▶ _Extrait_:
╔══

Comme Ce qui est nommé reste en vie, le dernier ouvrage de Claire Fercak, Après la foudre se distingue parce qu’il rend compte d’une pathologie inusitée en y distillant une dimension merveilleuse inattendue. Le foudroiement est en effet un phénomène d’une extrême rareté : la probabilité d’être foudroyé est moins forte que celle de gagner à la loterie, affirme Claire Fercak. Mais la foudre est dangereuse, elle peut tuer, et à tous les enfants on apprend qu’il ne faut pas s’approcher d’un arbre pendant la tempête. Or Helena a été frappée par la foudre et vit une multiplicité d’effets déstabilisants. « Ce jour-là, tout l’être d’Helena, agité par cette énergie électrique, change. » L’« être » d’Helena, qu’est-ce ? Ses sensations, sa sensibilité à l’eau et au froid, sa peau, plus exactement le derme de son bras sous lequel apparaît une forme de fougère, son ouïe et son tympan, son sommeil, son rythme cardiaque, ses humeurs… Tout en elle est troublé, brouillé, amplifié ou diminué : les cinq sens, les multiples capacités dont notre cerveau est doué. Helena ne peut plus taper sur un ordinateur les cheveux mouillés, vit des accès d’hypersensibilité, d’hyper-irritabilité, des chutes de tension, des crises d’épilepsie… Sa mémoire est affectée, multipliée là et affaiblie ailleurs. Elle se souvient soudain de son père deux fois disparu : de sa vie quand elle avait cinq ans et de sa mémoire depuis qu’elle est adulte. Voilà qu’il revient sous la forme d’une sensation colorée et tactile : elle est « sur le dos de son père dans un porte-bébé constitué d’une armature métallique et d’une toile rouge ».
Est chahuté tout ce que Descartes a désigné et inventorié avant d’arriver au noyau baptisé cogito. Est-ce un hasard ? Le philosophe fut le premier à émettre une hypothèse scientifique sur la foudre, suivi de Benjamin Franklin qui identifia sa nature électrique, puis d’un certain Georg Wilhelm Richman, foudroyé en 1753. Mais il a fallu attendre 1995 pour que naissent la spécialité nommée « kéraunopathologie » et la médecine kéraunique.

╚══

▶ _Données affichées_:

╔══

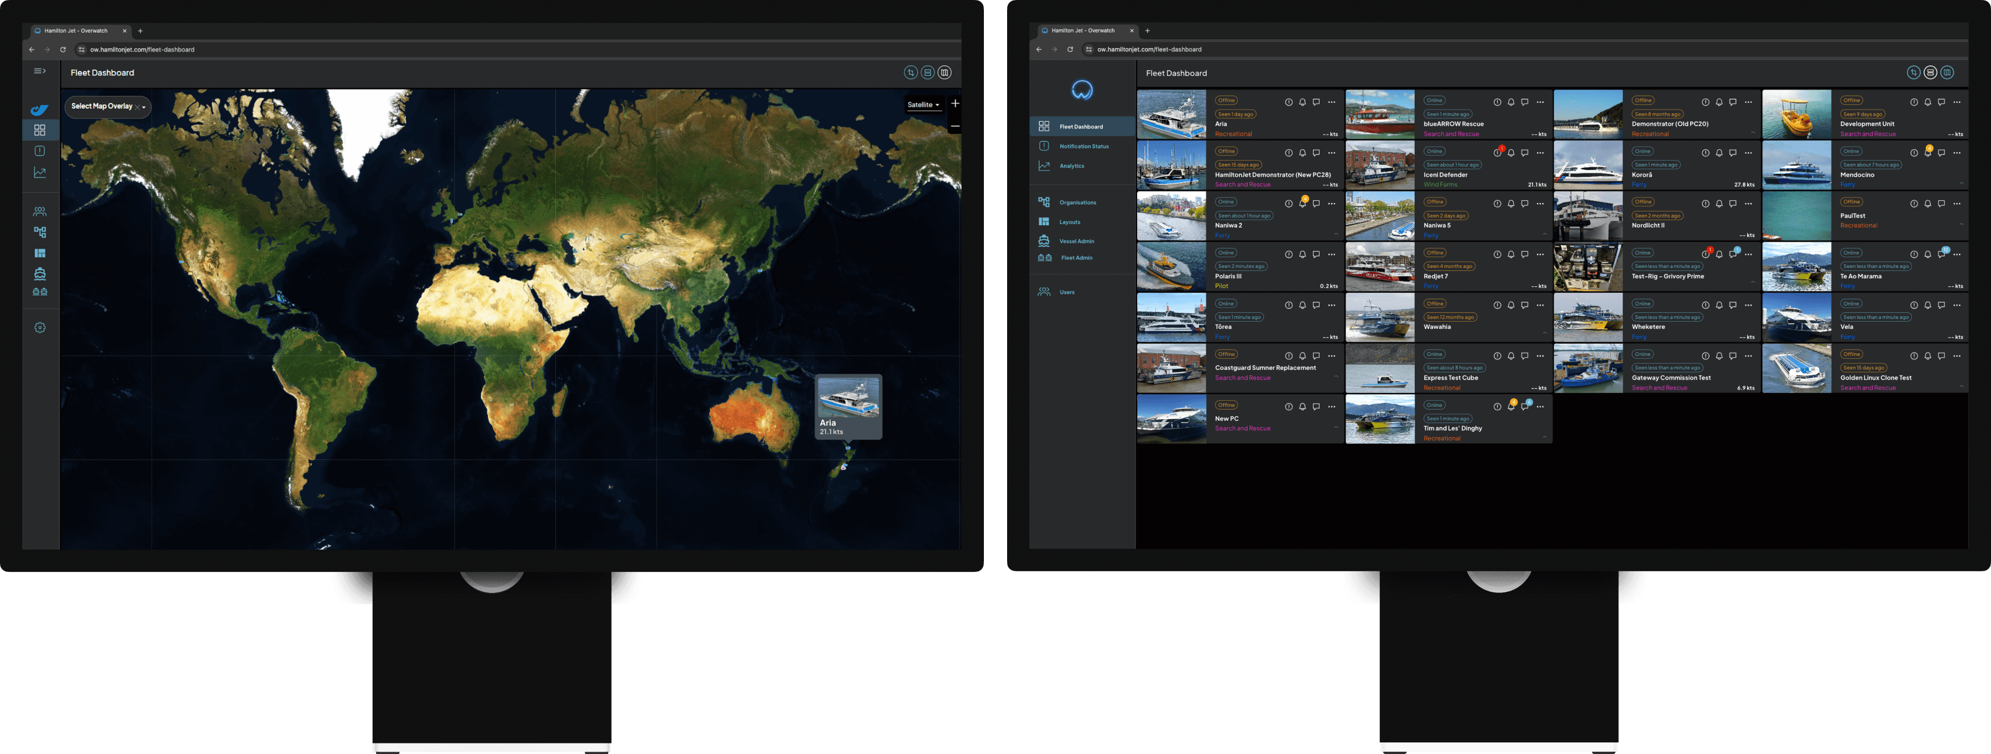Open Organisations page from the sidebar
1991x754 pixels.
click(1077, 203)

╚══

▶ _Consigne 1_: Dans l'extrait, condensez sous forme de liste le paragraphe qui commence par « Est chahuté tout ce que Descartes », sans perdre ses faits principaux.
▶ _Consigne 2_: D'après l'extrait, à quoi Claire Fercak compare-t-elle la probabilité d'être foudroyé ?
▶ _Consigne 3_: Reprenez l'extrait sur Après la foudre à la suite de sa dernière phrase.

▶ _Réponse attendue 1_:
- Tout ce que Descartes a désigné et inventorié avant d'arriver au cogito se trouve bouleversé.
- Descartes a été le premier à formuler une hypothèse scientifique sur la foudre.
- Benjamin Franklin a ensuite identifié sa nature électrique.
- Georg Wilhelm Richman a été foudroyé en 1753.
- La kéraunopathologie et la médecine kéraunique ne sont nées qu'en 1995.

▶ _Réponse attendue 2_: Elle est moins forte que celle de gagner à la loterie.

▶ _Réponse attendue 3_:
Drôles de mots, se dit-on. « Fulguration », « sidération », « survolté »… ces termes retrouvent ici un sens propre que nous avions oublié. Chaque fois qu’apparaît l’expression « coup de foudre », on bute, on s’y reprend car c’est le sens imagé qui vient à l’esprit, celui de coup de foudre amoureux. La confusion dure une seconde à peine mais elle fait sourire, jusqu’au moment où l’auteure s’en saisit et brode sur le motif. Un humour très fin nourrit cet Après la foudre, né de ce décalage vécu, de cette curieuse souffrance.
Le livre ondoie entre la science, l’image et la littérature. Il égrène des incidents, des faits inédits, des choses bizarres, des détails stupéfiants. Le corps d’Helena est chargé d’empreintes électriques, si bien qu’elle semble douée de pouvoirs de fée. C’est à peine imaginable. L’écriture de Claire Fercak, elle, garde la tête froide : elle est descriptive, précise, dentelée, mais pas clinique au sens de glacée, simplement détachée, dépourvue de pathos. Elle dégage le son minutieux des coups de maillets sur un xylophone.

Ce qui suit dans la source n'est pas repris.